First is the familiar story from Hesiod's Theogeny, concerning Ouranos, Gaia, and Kronos. Ouranos, father sky, and Gaia, mother earth, are separated when Kronos castrates Ouranos with a scythe he received from Gaia. Thus begins Time according to some who associate Kronos with Chronos, though this is disputed.

Second is the Maori story, from New Zealand, of Rangi, father sky, and Papa, mother earth, separated by their son, Tane. Tane separates them by placing his head upon earth and feet upon sky, then pushing them apart and becoming the first tree.

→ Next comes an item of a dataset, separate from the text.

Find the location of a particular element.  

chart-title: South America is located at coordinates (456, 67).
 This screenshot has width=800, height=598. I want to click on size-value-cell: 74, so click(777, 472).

In this way, Tane, the tree, separates heaven and earth and holds them together at the same time.

It is meaningful that in the first, separation is caused by violence - cutting and castration, whereas in the second the separation is accomplished in a more gentle, and conciliatory manner. This certainly presents inherently different cosmologies. It is worth noting that trees play a role in creating an atmosphere and thereby separating earth from sky (space) making life possible. It is also worth considering how the notion of psychic separation from spirit and matter creates an alienating sense of self moving through time. Without a sense of time, narrative could not exist.

But the thing I think about most, lately, is how Tane becomes Tree by putting his head upon his mother's breast and feet against his father's chest, stretching upwards in a deep-rooted head stand. The storyteller could have had Tane simply stand on earth and push on sky like Kronos' younger brother, Atlas, holding up the sky. But the story has the head of trees in the earth. As I look out at the trees, I imagine them that way. The visible part of trees is only half the whole, waist to toes if you will. The head and arms are below ground.

If the Western Mind, inheritor of the Greek cosmology, is alienated from earth and sky, perhaps we would do well to take an idea from the Maori and turn our heads around.